Carrie Prejean Boller foi removida da Comissão de Liberdade Religiosa da Casa Branca depois de provocar uma audiência "contenciosa" esta semana sobre a guerra de Israel contra Gaza.
A antiga Miss California USA 2009 e finalista do Miss USA 2009, enfrentou apelos à sua demissão depois de usar um pin da bandeira palestiniana, defender a podcaster de direita Candace Owens e apelar a outras comissões para condenar as ações de Israel contra Gaza, e o vice-governador do Texas Dan Patrick, que preside à comissão, anunciou a sua remoção.
"Nenhum membro da Comissão tem o direito de sequestrar uma audiência para a sua própria agenda pessoal e política sobre qualquer questão", anunciou Patrick no X. "Foi claramente, sem dúvida, o que aconteceu segunda-feira na nossa audiência sobre antissemitismo na América. Esta foi a minha decisão. A Comissão fez um trabalho notável através de cinco audiências. Estão agendadas mais duas. Os testemunhos foram simultaneamente esclarecedores e comoventes."

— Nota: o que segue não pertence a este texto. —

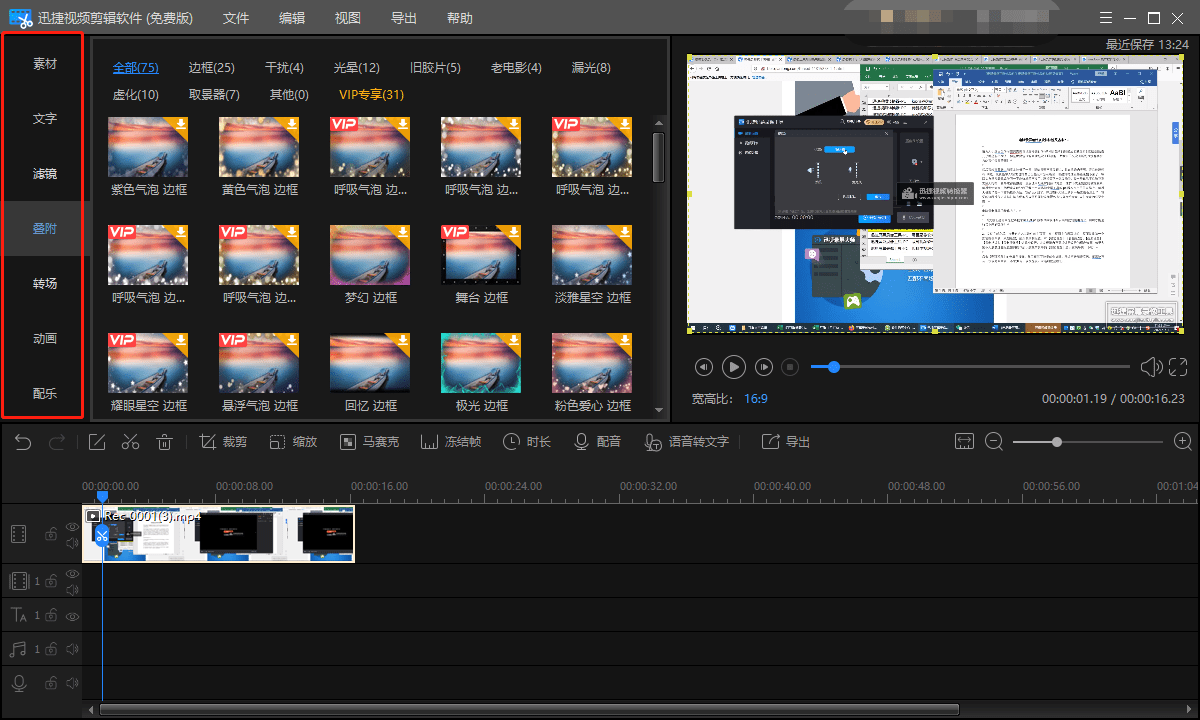Open the 16:9 aspect ratio selector
Screen dimensions: 1200x720
pos(755,398)
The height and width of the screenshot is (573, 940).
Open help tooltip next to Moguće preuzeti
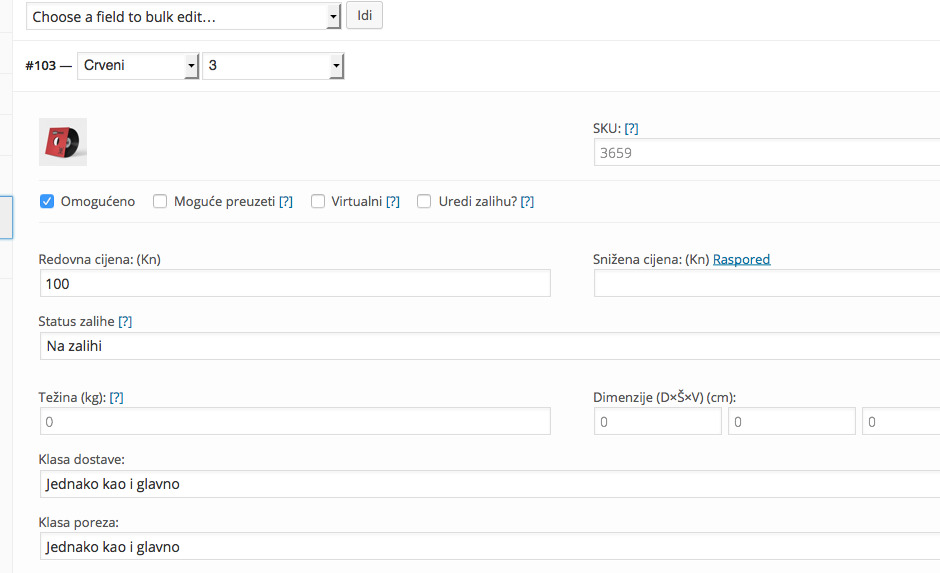286,201
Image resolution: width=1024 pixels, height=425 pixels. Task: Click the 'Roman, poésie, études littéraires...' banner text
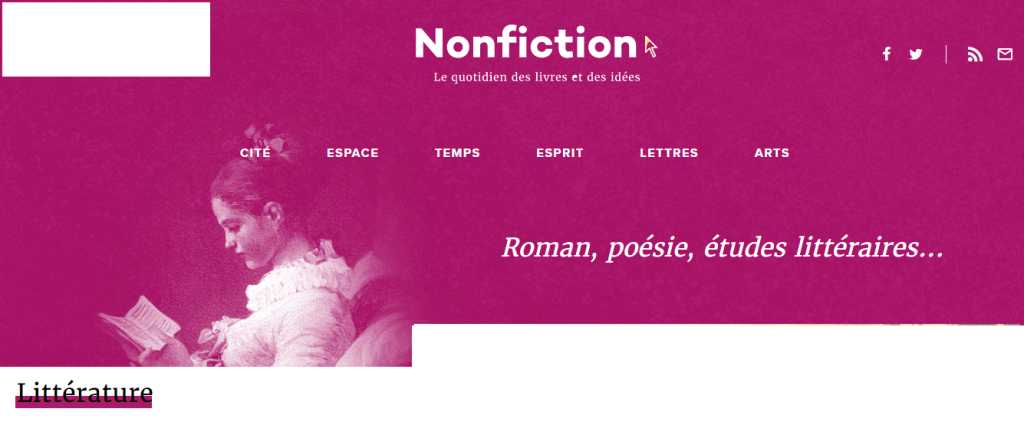[722, 247]
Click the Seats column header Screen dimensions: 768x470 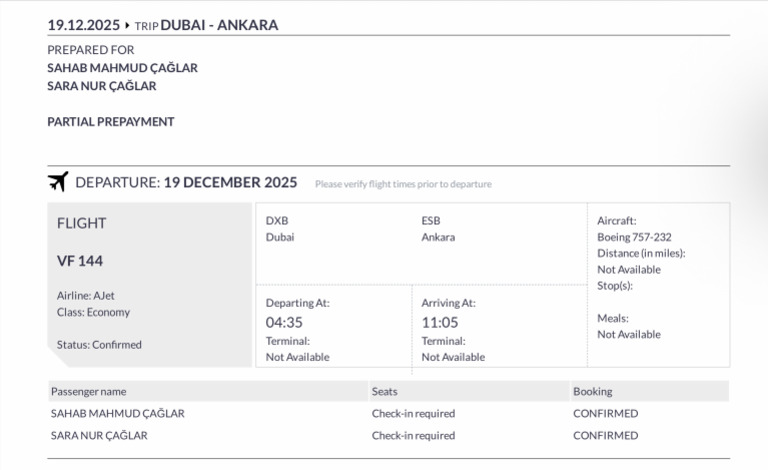coord(384,392)
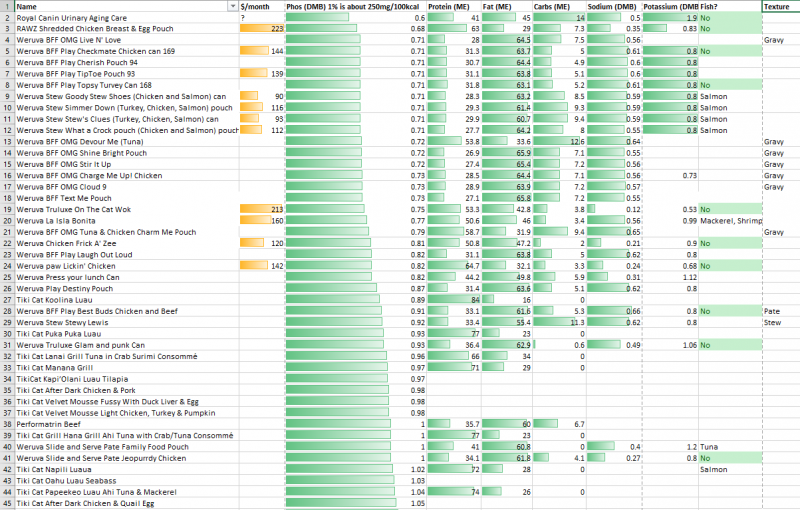Image resolution: width=800 pixels, height=510 pixels.
Task: Click the Texture column header cell
Action: [777, 6]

"Sob a Administração Biden, os americanos de todas as religiões não só viram a sua liberdade religiosa roubada como foram frequentemente punidos por defenderem a sua fé, na educação, nas forças armadas, no setor privado e até no ministério", acrescentou Patrick. "Esta primavera, a Comissão entregará um dos relatórios mais importantes da história americana diretamente ao Presidente. O Presidente respeita todas as religiões. Ele acredita que todos os americanos têm o direito de receber a grande herança que lhes foi dada pelos nossos pais fundadores na Primeira Emenda. Estou grato ao Presidente Trump por ter a visão e a coragem de criar esta Comissão. Lutar pela Palavra de Deus e pela liberdade religiosa foi sobre o que esta nação foi fundada. Liderar esta luta será um dos seus maiores legados."
Prejean Boller defendeu-se terça-feira nas redes sociais, dizendo que a comissão estava a ameaçar removê-la devido à sua fé católica.
"Consegue sequer imaginar isto? Uma Comissão de Liberdade Religiosa preparada para despedir uma comissária pela sua fé católica?" escreveu Prejean Boller, que se converteu ao catolicismo em abril. "Se isso acontecer, prova que a sua missão nunca foi a liberdade religiosa, mas uma agenda sionista. Recuso-me a demitir-me."